Слава, говорил Александр Твардовский, тяжкое испытание, не у всех темечко выдерживает. Что же касается Шпаликова, то причиной его приверженности к пьянству была не только слава, которой он был избалован смолоду, не думая, что порой это «розы в кредит». Время, когда по его сценариям ставились картины, было, повторюсь, кульминацией его судьбы в кинематографе. А дальше начался его расход с властью. Начальство не любит, когда много пьют, хотя и терпят в иных случаях. Но эта слабость Шпаликова была поводом для того, чтобы все больше и больше с ним расходиться.

Те годы нельзя излишне идеализировать и романтизировать, говорили сами шестидесятники. Это было тяжелое время. Неоднозначное, множественное время. Время надежд и их крушения. И люди проявляли себя по-разному. Одни — шли на компромиссы. Другие, наоборот, становились жестче, циничнее. Многие пили. «Но эти пиры во время чумы, — говорил Павел Финн, — во многом спасали нас от того, что мы этой чумой не заболели и не стали теми, кем стали иные из нашего поколения.

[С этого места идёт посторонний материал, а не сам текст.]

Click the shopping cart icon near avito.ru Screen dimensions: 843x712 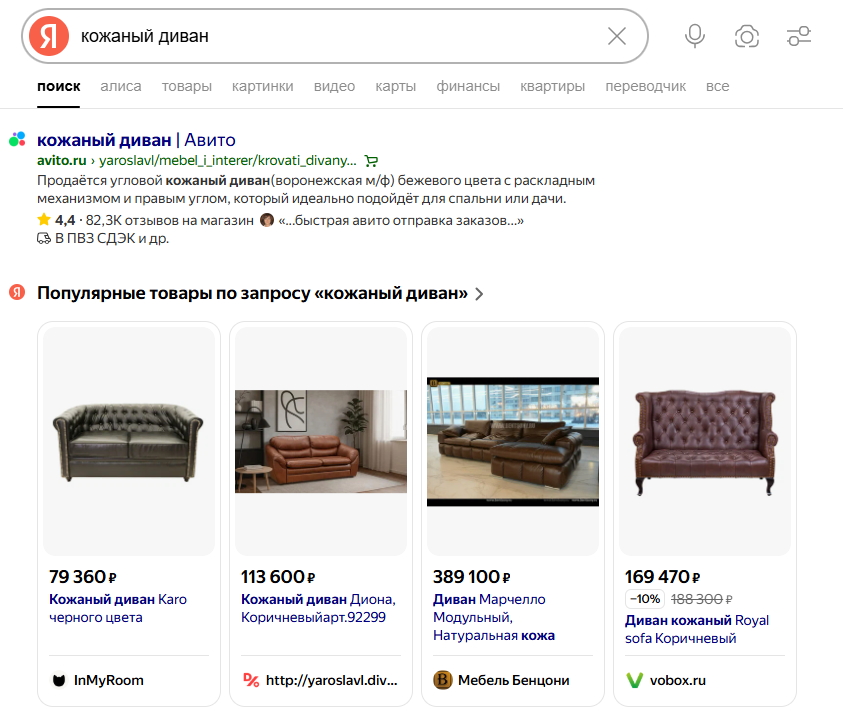[372, 160]
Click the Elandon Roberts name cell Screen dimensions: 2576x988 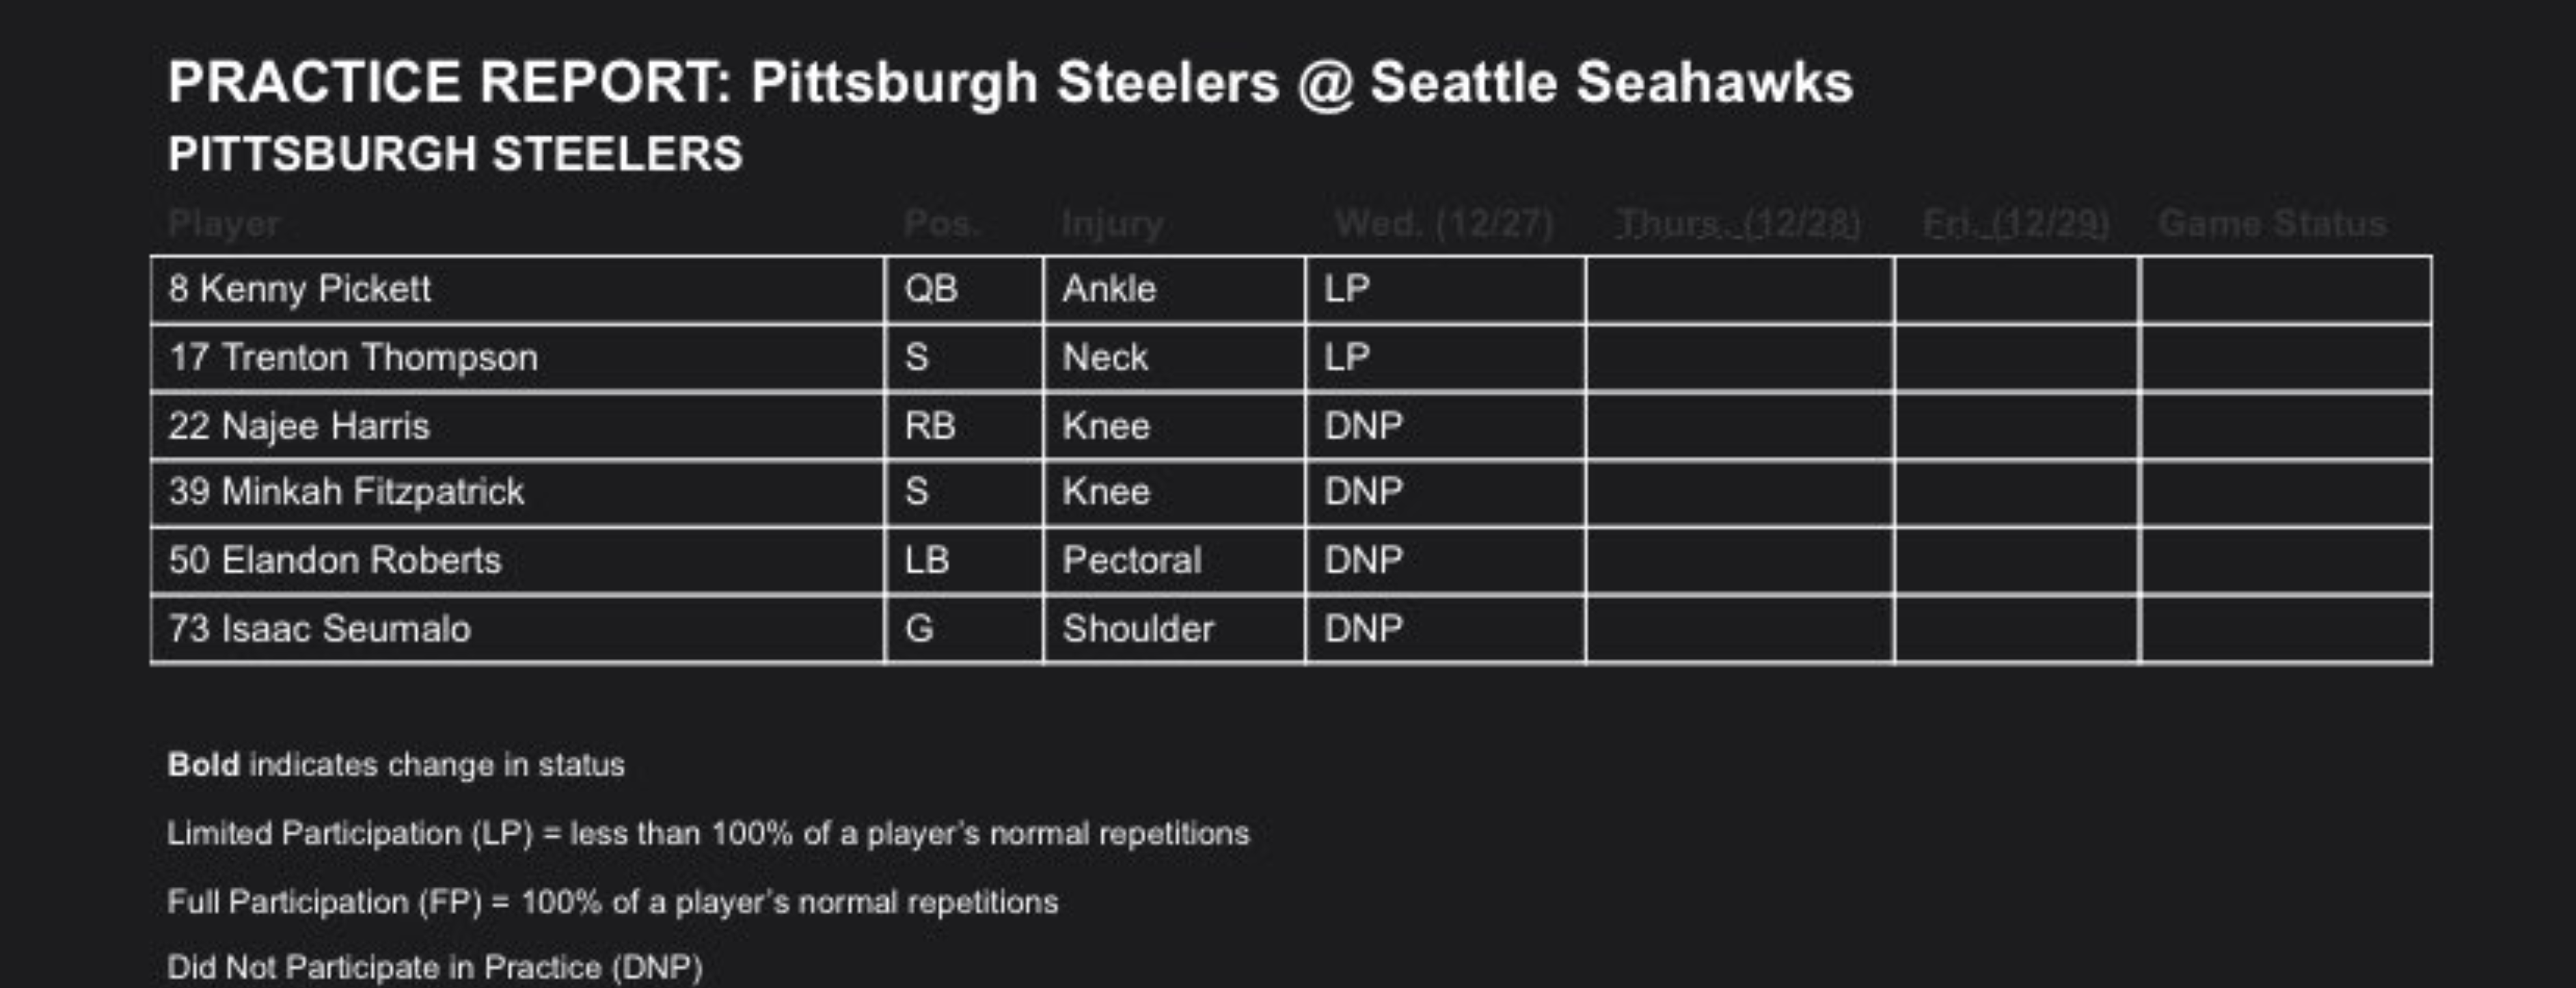(335, 560)
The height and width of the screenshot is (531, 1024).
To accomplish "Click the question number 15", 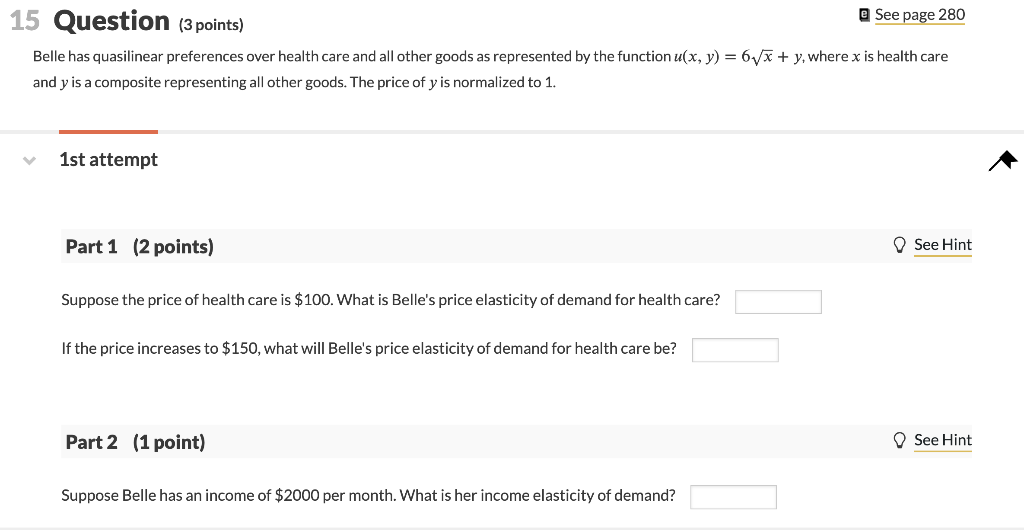I will coord(25,21).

Так что пьянство было необходимым сопровождением нашей жизни, как бы аккомпанементом ее. Другое дело, что Россия такая страна и такой воздух здесь, что очень легко спиться».

Один поэт сказал: «Пьет дух». Я вспомнила эти слова, когда читала вот это место из шпаликовского дневника:

«…Кругом была весна и воскресенье, и солнце, которое бывает к вечеру, не сильное, спокойное солнце. По сырой земле шли двое без пальто, размахивая свертками. У одного была бутылка водки в кармане старого пиджака. До чего же замечательно в такую погоду пить с товарищем в пустой чистой комнате, положив все на стол без скатерти, и чтоб в распахнутое окно поднимались голоса детей и звонки трамвая в Сокольниках и солнце уходило на потолок».